_What you should do_
Reproduce the rows starting at the beginning of the records and ending at the line that contains "(106, 594).", replacing "screenshot" with "screen capture" and keeping everything else the same. Omit the pictures from your output.

*** Opening of Entries provided ***

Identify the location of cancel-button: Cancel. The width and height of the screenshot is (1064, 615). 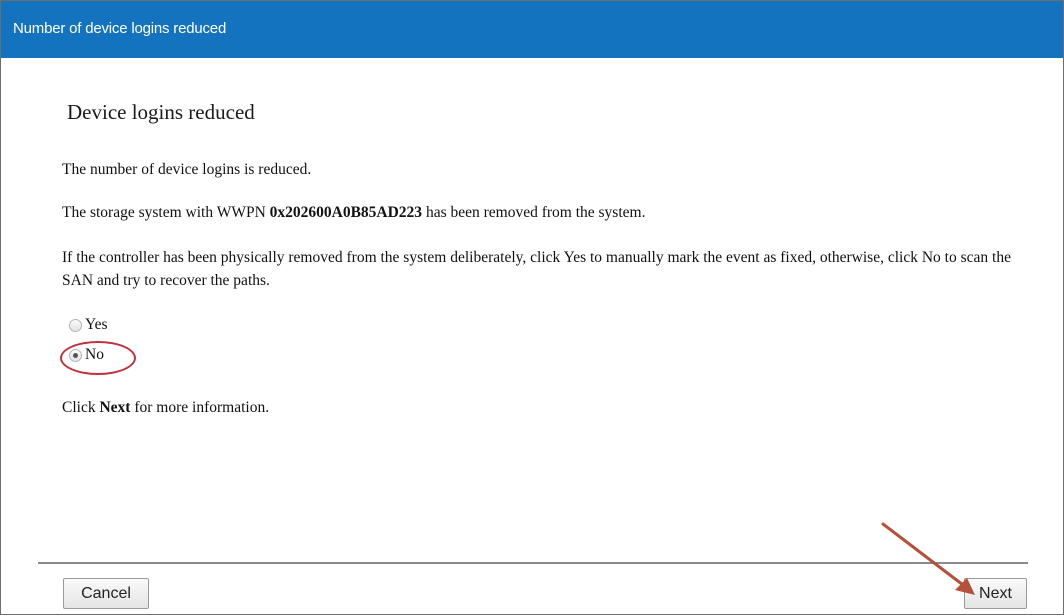
(106, 594).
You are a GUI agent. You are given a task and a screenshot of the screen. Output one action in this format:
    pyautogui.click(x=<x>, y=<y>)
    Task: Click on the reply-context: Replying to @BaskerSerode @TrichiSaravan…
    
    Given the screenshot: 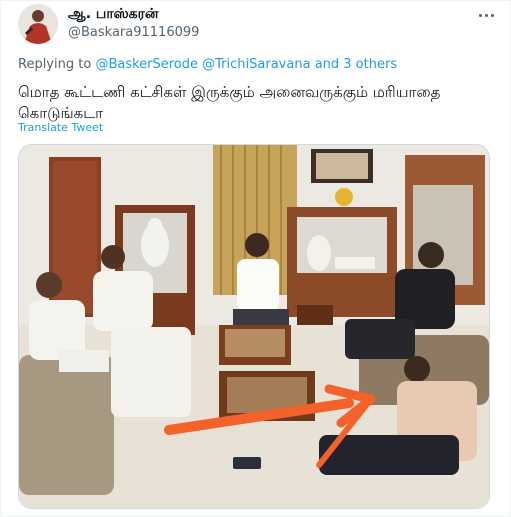 What is the action you would take?
    pyautogui.click(x=208, y=64)
    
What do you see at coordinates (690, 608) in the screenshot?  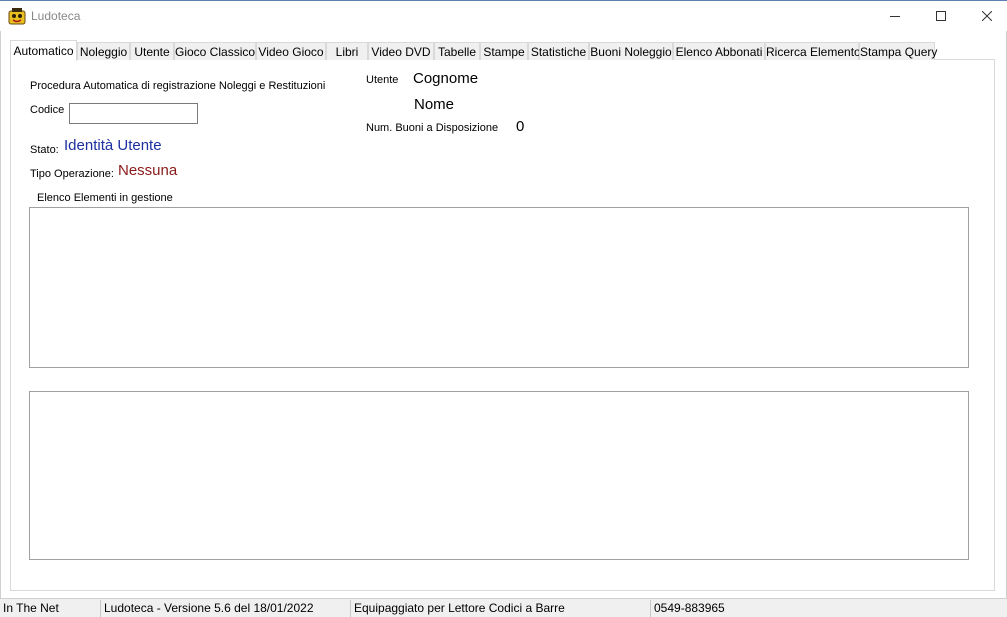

*** Close of Entries provided ***

_Written answer_
Identify the location of cancel-button: Cancel. The width and height of the screen capture is (1064, 615). 
(106, 594).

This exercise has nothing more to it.